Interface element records
• • • •
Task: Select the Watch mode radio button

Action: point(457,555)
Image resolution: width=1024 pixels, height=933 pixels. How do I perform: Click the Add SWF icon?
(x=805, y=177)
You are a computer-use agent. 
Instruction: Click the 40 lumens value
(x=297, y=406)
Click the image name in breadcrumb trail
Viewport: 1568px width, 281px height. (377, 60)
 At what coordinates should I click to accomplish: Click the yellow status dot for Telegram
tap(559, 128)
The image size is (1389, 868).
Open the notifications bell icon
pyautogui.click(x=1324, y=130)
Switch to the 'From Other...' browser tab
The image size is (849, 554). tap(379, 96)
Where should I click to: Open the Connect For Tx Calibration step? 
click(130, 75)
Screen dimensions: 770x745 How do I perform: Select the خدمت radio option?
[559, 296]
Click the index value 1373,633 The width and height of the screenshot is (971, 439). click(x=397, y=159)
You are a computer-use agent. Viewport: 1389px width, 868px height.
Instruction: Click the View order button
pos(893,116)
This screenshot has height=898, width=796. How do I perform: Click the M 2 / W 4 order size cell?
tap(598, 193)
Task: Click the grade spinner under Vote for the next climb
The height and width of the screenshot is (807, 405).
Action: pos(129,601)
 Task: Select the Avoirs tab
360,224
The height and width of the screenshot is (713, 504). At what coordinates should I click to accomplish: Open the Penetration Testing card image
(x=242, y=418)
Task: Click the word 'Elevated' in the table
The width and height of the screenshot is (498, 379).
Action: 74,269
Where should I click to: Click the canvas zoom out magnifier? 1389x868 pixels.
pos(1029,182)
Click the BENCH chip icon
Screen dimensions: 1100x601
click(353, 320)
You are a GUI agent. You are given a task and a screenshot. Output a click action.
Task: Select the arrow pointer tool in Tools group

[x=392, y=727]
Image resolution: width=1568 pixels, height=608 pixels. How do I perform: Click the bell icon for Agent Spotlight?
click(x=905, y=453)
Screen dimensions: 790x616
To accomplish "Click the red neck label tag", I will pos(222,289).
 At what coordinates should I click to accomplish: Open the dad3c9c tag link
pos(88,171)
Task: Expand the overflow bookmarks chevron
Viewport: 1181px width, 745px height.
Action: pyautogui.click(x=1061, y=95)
• • • •
▶ **Stated goal**
Please copy all of the records above word for word, with no changes.

▶ **The result**
Task: Select the Watch mode radio button

Action: point(457,555)
Image resolution: width=1024 pixels, height=933 pixels. How do I perform: Click the Add SWF icon?
(x=805, y=177)
You are a computer-use agent. 
Instruction: Click the 40 lumens value
(x=297, y=406)
Click the image name in breadcrumb trail
Viewport: 1568px width, 281px height. (377, 60)
 At what coordinates should I click to accomplish: Click the yellow status dot for Telegram
tap(559, 128)
The image size is (1389, 868).
Open the notifications bell icon
pyautogui.click(x=1324, y=130)
Switch to the 'From Other...' browser tab
The image size is (849, 554). tap(379, 96)
Where should I click to: Open the Connect For Tx Calibration step? 
click(130, 75)
Screen dimensions: 770x745 How do I perform: Select the خدمت radio option?
[559, 296]
Click the index value 1373,633 The width and height of the screenshot is (971, 439). click(x=397, y=159)
You are a computer-use agent. Viewport: 1389px width, 868px height.
Instruction: Click the View order button
pos(893,116)
This screenshot has height=898, width=796. How do I perform: Click the M 2 / W 4 order size cell?
tap(598, 193)
Task: Click the grade spinner under Vote for the next climb
The height and width of the screenshot is (807, 405).
Action: pos(129,601)
 Task: Select the Avoirs tab
360,224
The height and width of the screenshot is (713, 504). At what coordinates should I click to accomplish: Open the Penetration Testing card image
(x=242, y=418)
Task: Click the word 'Elevated' in the table
The width and height of the screenshot is (498, 379).
Action: 74,269
Where should I click to: Click the canvas zoom out magnifier? 1389x868 pixels.
pos(1029,182)
Click the BENCH chip icon
Screen dimensions: 1100x601
click(353, 320)
You are a GUI agent. You are given a task and a screenshot. Output a click action.
Task: Select the arrow pointer tool in Tools group

[x=392, y=727]
Image resolution: width=1568 pixels, height=608 pixels. How do I perform: Click the bell icon for Agent Spotlight?
click(x=905, y=453)
Screen dimensions: 790x616
To accomplish "Click the red neck label tag", I will pos(222,289).
 At what coordinates should I click to accomplish: Open the dad3c9c tag link
pos(88,171)
Task: Expand the overflow bookmarks chevron
Viewport: 1181px width, 745px height.
Action: pyautogui.click(x=1061, y=95)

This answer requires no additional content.